13 de octubre de 2013

La pobreza como arma

Sencilla casa de un 'Ngobe-buglé'

No conviene -cree- mitificar la pobreza, utilizarla reiteradamente como arma descriptiva o abusar de su sinsabor, aunque escritores o periodistas de prestigio hayan sido fieles al asegurar que ella forma parte de sus mejores tareas.
Ryszard Kapuscinski, uno de los grandes maestros del oficio, confesó en una ocasión que en el núcleo de todos sus intereses informativos siempre se encontraban los pobres: “Cuando empecé a escribir sobre estos países, donde la mayoría de la población vive en la pobreza, me di cuenta de que aquel era el tema al que quería dedicarme. Escribía, por otro lado, también por algunas razones éticas: sobre todo porque los pobres suelen ser silenciosos. La pobreza no llora, la pobreza no tiene voz. La pobreza sufre, pero sufre en silencio. La pobreza no se rebela”.
Y aunque sea de manera indirecta también tiene que ver con la pobreza lo siguiente: A este mochilero le sorprende que, en ciertos círculos, en concreto sudamericanos, se ofendan cuando se les pregunta por las etnias de su país, quizás porque identifican ‘etnia’ con ‘pobreza endémica’ o con pobreza que humilla.
No. Etnia es una afinidad racial, y la negación de ello es no querer ver diferencias, por ejemplo, entre un aymara, un kuna, un inca, un taíno o un emberá.
Cree, sí, que lo que desprenden estos ofendidos -miserables ofendidos- es, en cierta manera, una total falta de apego a su pueblo, a sus tradiciones y a su cultura histórica. No siempre mencionar una etnia es una referencia a su pobreza implícita sino más bien a su orgullo como pueblo o a su defensa de las raíces que le son propias.
El viajero insatisfecho rompe una lanza por desmitificar la pobreza y, también, por defender el empoderamiento de los diferentes pueblos o etnias dentro de la estructura social del país en el que surgieron.
Copyright © By Blas F.Tomé 2013

5 comentarios:

Trasindependiente dijo...

Conozco relativamente bien ese "no querer ni hablar" de las etnias de sus países en Sudamérica, incluso muchos "no étnicos", o criollos de una u otra forma, no conocen las áreas de sus propios países en los que viven las etnias originarias. En esa contradicción terrible viven muchos con su mirada puesta más en Estados Unidos que en la propia realidad de sus países.

Gracias y saludos.

NuriaNómada dijo...

Interesante tu entrada. El palafito de tu imagen, con las maderas podridas, es un buen ejemplo de pobreza y precariedad.

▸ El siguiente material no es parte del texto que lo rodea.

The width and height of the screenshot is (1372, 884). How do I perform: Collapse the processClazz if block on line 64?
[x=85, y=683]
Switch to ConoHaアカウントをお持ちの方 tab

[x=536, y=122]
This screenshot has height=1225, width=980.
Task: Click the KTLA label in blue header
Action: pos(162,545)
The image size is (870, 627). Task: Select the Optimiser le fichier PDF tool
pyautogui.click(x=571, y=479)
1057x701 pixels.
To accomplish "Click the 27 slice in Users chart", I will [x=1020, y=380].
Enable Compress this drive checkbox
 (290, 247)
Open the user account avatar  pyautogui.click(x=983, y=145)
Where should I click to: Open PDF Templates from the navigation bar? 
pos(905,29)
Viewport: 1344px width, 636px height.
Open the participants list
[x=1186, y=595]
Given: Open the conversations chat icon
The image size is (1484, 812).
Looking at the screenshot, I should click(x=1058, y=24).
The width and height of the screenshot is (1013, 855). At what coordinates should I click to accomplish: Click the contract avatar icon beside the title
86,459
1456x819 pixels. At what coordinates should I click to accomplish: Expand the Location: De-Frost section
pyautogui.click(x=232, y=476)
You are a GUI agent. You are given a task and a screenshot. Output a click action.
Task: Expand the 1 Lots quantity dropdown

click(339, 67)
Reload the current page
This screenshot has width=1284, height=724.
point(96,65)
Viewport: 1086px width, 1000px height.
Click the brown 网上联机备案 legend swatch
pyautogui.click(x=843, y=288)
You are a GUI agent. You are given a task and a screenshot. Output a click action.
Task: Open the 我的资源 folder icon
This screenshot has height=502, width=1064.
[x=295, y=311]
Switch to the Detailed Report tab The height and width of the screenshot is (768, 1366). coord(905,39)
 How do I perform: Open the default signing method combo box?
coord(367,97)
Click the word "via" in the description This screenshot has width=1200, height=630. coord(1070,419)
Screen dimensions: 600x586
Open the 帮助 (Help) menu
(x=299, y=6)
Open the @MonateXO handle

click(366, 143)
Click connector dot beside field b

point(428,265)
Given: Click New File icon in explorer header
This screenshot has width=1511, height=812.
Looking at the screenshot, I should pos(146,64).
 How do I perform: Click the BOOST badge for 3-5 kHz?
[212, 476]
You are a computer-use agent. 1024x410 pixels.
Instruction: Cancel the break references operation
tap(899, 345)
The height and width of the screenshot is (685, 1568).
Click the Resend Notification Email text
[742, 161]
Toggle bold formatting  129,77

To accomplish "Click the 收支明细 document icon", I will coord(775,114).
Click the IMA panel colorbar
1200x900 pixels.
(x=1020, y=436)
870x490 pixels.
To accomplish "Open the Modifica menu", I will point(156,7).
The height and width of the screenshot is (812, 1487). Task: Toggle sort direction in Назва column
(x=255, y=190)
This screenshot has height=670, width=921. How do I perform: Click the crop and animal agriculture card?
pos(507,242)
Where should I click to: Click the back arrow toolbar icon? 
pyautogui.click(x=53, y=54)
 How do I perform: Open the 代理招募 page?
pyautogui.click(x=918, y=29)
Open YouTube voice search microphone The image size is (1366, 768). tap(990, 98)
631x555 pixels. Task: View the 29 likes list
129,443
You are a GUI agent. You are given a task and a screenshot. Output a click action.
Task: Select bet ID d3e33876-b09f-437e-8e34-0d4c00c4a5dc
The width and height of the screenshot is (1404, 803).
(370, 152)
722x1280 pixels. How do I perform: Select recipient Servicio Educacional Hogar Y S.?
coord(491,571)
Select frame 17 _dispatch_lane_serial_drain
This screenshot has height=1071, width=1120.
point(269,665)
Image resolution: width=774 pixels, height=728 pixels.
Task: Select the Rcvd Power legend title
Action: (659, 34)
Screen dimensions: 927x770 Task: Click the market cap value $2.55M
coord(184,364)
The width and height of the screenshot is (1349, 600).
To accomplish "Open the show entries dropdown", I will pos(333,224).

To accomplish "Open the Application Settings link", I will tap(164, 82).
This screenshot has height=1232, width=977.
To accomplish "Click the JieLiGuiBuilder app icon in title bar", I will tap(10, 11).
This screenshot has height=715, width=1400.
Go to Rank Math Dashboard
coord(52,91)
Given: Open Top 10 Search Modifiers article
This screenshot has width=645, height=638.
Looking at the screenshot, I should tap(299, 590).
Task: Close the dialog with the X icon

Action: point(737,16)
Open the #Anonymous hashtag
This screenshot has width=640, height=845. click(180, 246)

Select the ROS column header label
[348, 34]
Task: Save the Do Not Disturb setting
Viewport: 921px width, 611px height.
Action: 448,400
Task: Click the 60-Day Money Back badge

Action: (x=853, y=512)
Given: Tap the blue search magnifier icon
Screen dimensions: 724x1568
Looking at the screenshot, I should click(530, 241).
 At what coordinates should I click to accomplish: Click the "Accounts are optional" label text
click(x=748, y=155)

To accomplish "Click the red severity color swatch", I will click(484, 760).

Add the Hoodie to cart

Para mi las etnias son rasgos característicos que comparten determinados pueblos, y no pueden negarse.

Puedo entender (que no compartir) el rechazo de algunos de la pobreza. El maestro Kapuscinski dio voz a todos aquellos que se cruzaron en su camino.
Un besazo, desarmada.

IGOARINON dijo...

Pienso yo, amigo Blas, que se debe prestar voz a los pobres silenciosos/silenciados, aunque no airear sus miserias.
En cuanto a tu "ignora-etnias originarias"... Muchos de esos europeos (principalmente)desearian que esas etnias no existieran y los mestizos (algunos)se arrancarian hasta el alma originaria.
Besos

emilio dijo...

Creo que Igoarinon lo ha dicho perfectamente: hay que dar voz a los pobres...sin airear sus miserias.
En cuanto al tema de las etnias, si te soy sincero, me parece como el de las fronteras: un invento para encerrar, aislar, dividir y enfrentar al género humano. Un abrazo: emilio

efurom1 dijo...

Hola Viajero: supongo que te agradará saber que el profesor Valverde Ha contestado a uno de tus comentarios. Saludos!